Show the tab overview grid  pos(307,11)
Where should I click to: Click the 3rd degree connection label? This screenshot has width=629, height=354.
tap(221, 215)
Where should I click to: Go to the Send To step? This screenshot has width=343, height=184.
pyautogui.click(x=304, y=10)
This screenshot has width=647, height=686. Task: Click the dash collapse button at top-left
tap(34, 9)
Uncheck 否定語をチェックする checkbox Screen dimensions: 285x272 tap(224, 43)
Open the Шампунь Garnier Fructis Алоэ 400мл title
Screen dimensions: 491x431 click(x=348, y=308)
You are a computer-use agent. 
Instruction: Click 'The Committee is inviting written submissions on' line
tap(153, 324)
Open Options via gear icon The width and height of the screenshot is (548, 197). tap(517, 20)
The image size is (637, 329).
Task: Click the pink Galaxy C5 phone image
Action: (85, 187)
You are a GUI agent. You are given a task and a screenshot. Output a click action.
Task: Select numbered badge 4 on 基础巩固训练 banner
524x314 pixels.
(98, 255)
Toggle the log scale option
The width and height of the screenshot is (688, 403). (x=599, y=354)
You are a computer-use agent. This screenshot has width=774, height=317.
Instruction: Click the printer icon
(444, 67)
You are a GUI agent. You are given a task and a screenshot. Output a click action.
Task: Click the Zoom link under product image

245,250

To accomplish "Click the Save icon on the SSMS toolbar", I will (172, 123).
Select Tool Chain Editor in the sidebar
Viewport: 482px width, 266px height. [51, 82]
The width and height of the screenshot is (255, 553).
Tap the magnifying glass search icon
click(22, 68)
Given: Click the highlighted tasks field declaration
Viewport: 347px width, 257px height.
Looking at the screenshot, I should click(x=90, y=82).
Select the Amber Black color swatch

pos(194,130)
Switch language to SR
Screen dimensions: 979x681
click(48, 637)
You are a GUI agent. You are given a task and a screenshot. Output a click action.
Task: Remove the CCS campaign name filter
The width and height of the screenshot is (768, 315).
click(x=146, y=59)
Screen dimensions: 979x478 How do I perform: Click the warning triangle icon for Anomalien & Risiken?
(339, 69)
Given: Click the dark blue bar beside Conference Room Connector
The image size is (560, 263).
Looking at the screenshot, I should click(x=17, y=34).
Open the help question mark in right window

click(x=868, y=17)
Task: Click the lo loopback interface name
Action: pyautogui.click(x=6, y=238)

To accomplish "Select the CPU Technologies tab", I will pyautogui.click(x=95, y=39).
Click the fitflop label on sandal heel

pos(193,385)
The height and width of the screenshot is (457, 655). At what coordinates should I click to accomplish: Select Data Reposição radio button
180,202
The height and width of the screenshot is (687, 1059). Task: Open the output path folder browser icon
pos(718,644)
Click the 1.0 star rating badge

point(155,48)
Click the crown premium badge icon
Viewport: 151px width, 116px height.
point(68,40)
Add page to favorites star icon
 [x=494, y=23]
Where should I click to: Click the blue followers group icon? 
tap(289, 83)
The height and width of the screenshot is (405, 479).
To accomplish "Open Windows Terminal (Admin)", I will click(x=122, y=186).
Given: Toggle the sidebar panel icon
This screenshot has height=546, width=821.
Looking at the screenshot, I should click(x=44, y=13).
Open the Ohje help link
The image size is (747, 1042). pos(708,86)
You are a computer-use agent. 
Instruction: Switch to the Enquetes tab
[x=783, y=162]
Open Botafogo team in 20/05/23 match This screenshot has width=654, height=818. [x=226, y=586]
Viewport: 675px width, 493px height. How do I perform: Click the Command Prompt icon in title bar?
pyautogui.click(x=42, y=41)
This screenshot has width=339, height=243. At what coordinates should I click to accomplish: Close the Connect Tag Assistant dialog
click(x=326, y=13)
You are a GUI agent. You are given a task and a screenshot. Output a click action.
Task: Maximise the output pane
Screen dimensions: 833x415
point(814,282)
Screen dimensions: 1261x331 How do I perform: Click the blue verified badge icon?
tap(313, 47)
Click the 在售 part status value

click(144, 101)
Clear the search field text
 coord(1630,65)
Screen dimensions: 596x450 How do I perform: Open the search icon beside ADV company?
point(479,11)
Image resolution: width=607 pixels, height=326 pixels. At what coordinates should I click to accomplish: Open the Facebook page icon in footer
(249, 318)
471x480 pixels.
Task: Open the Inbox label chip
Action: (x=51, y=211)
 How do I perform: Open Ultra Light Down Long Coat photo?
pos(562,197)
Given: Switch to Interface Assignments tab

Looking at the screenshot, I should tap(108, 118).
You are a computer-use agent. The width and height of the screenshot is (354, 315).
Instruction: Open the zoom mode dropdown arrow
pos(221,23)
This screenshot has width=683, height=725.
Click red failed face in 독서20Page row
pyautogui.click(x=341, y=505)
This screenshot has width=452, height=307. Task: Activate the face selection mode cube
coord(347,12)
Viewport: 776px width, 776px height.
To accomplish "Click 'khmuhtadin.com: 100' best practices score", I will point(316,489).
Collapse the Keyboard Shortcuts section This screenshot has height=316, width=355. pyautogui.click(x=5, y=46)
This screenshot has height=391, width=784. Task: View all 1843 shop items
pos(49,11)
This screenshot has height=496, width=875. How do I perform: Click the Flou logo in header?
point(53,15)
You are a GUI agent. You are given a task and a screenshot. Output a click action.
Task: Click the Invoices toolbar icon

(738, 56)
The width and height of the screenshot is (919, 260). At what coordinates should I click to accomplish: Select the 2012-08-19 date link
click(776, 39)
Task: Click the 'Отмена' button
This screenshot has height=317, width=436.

**Task description:** Output the full listing again, exactly as it stands above.

**Written solution:**
Show the tab overview grid  pos(307,11)
Where should I click to: Click the 3rd degree connection label? This screenshot has width=629, height=354.
tap(221, 215)
Where should I click to: Go to the Send To step? This screenshot has width=343, height=184.
pyautogui.click(x=304, y=10)
This screenshot has width=647, height=686. Task: Click the dash collapse button at top-left
tap(34, 9)
Uncheck 否定語をチェックする checkbox Screen dimensions: 285x272 tap(224, 43)
Open the Шампунь Garnier Fructis Алоэ 400мл title
Screen dimensions: 491x431 click(x=348, y=308)
You are a computer-use agent. 
Instruction: Click 'The Committee is inviting written submissions on' line
tap(153, 324)
Open Options via gear icon The width and height of the screenshot is (548, 197). tap(517, 20)
The image size is (637, 329).
Task: Click the pink Galaxy C5 phone image
Action: (85, 187)
You are a GUI agent. You are given a task and a screenshot. Output a click action.
Task: Select numbered badge 4 on 基础巩固训练 banner
524x314 pixels.
(98, 255)
Toggle the log scale option
The width and height of the screenshot is (688, 403). (x=599, y=354)
You are a computer-use agent. This screenshot has width=774, height=317.
Instruction: Click the printer icon
(444, 67)
You are a GUI agent. You are given a task and a screenshot. Output a click action.
Task: Click the Zoom link under product image

245,250

To accomplish "Click the Save icon on the SSMS toolbar", I will (172, 123).
Select Tool Chain Editor in the sidebar
Viewport: 482px width, 266px height. [51, 82]
The width and height of the screenshot is (255, 553).
Tap the magnifying glass search icon
click(22, 68)
Given: Click the highlighted tasks field declaration
Viewport: 347px width, 257px height.
Looking at the screenshot, I should click(x=90, y=82).
Select the Amber Black color swatch

pos(194,130)
Switch language to SR
Screen dimensions: 979x681
click(48, 637)
You are a GUI agent. You are given a task and a screenshot. Output a click action.
Task: Remove the CCS campaign name filter
The width and height of the screenshot is (768, 315).
click(x=146, y=59)
Screen dimensions: 979x478 How do I perform: Click the warning triangle icon for Anomalien & Risiken?
(339, 69)
Given: Click the dark blue bar beside Conference Room Connector
The image size is (560, 263).
Looking at the screenshot, I should click(x=17, y=34).
Open the help question mark in right window

click(x=868, y=17)
Task: Click the lo loopback interface name
Action: pyautogui.click(x=6, y=238)

To accomplish "Select the CPU Technologies tab", I will pyautogui.click(x=95, y=39).
Click the fitflop label on sandal heel

pos(193,385)
The height and width of the screenshot is (457, 655). At what coordinates should I click to accomplish: Select Data Reposição radio button
180,202
The height and width of the screenshot is (687, 1059). Task: Open the output path folder browser icon
pos(718,644)
Click the 1.0 star rating badge

point(155,48)
Click the crown premium badge icon
Viewport: 151px width, 116px height.
point(68,40)
Add page to favorites star icon
 [x=494, y=23]
Where should I click to: Click the blue followers group icon? 
tap(289, 83)
The height and width of the screenshot is (405, 479).
To accomplish "Open Windows Terminal (Admin)", I will click(x=122, y=186).
Given: Toggle the sidebar panel icon
This screenshot has height=546, width=821.
Looking at the screenshot, I should click(x=44, y=13).
Open the Ohje help link
The image size is (747, 1042). pos(708,86)
You are a computer-use agent. 
Instruction: Switch to the Enquetes tab
[x=783, y=162]
Open Botafogo team in 20/05/23 match This screenshot has width=654, height=818. [x=226, y=586]
Viewport: 675px width, 493px height. How do I perform: Click the Command Prompt icon in title bar?
pyautogui.click(x=42, y=41)
This screenshot has width=339, height=243. At what coordinates should I click to accomplish: Close the Connect Tag Assistant dialog
click(x=326, y=13)
You are a GUI agent. You are given a task and a screenshot. Output a click action.
Task: Maximise the output pane
Screen dimensions: 833x415
point(814,282)
Screen dimensions: 1261x331 How do I perform: Click the blue verified badge icon?
tap(313, 47)
Click the 在售 part status value

click(144, 101)
Clear the search field text
 coord(1630,65)
Screen dimensions: 596x450 How do I perform: Open the search icon beside ADV company?
point(479,11)
Image resolution: width=607 pixels, height=326 pixels. At what coordinates should I click to accomplish: Open the Facebook page icon in footer
(249, 318)
471x480 pixels.
Task: Open the Inbox label chip
Action: (x=51, y=211)
 How do I perform: Open Ultra Light Down Long Coat photo?
pos(562,197)
Given: Switch to Interface Assignments tab

Looking at the screenshot, I should tap(108, 118).
You are a computer-use agent. The width and height of the screenshot is (354, 315).
Instruction: Open the zoom mode dropdown arrow
pos(221,23)
This screenshot has width=683, height=725.
Click red failed face in 독서20Page row
pyautogui.click(x=341, y=505)
This screenshot has width=452, height=307. Task: Activate the face selection mode cube
coord(347,12)
Viewport: 776px width, 776px height.
To accomplish "Click 'khmuhtadin.com: 100' best practices score", I will point(316,489).
Collapse the Keyboard Shortcuts section This screenshot has height=316, width=355. pyautogui.click(x=5, y=46)
This screenshot has height=391, width=784. Task: View all 1843 shop items
pos(49,11)
This screenshot has height=496, width=875. How do I perform: Click the Flou logo in header?
point(53,15)
You are a GUI agent. You are given a task and a screenshot. Output a click action.
Task: Click the Invoices toolbar icon

(738, 56)
The width and height of the screenshot is (919, 260). At what coordinates should I click to accomplish: Select the 2012-08-19 date link
click(776, 39)
Task: Click the 'Отмена' button
This screenshot has height=317, width=436.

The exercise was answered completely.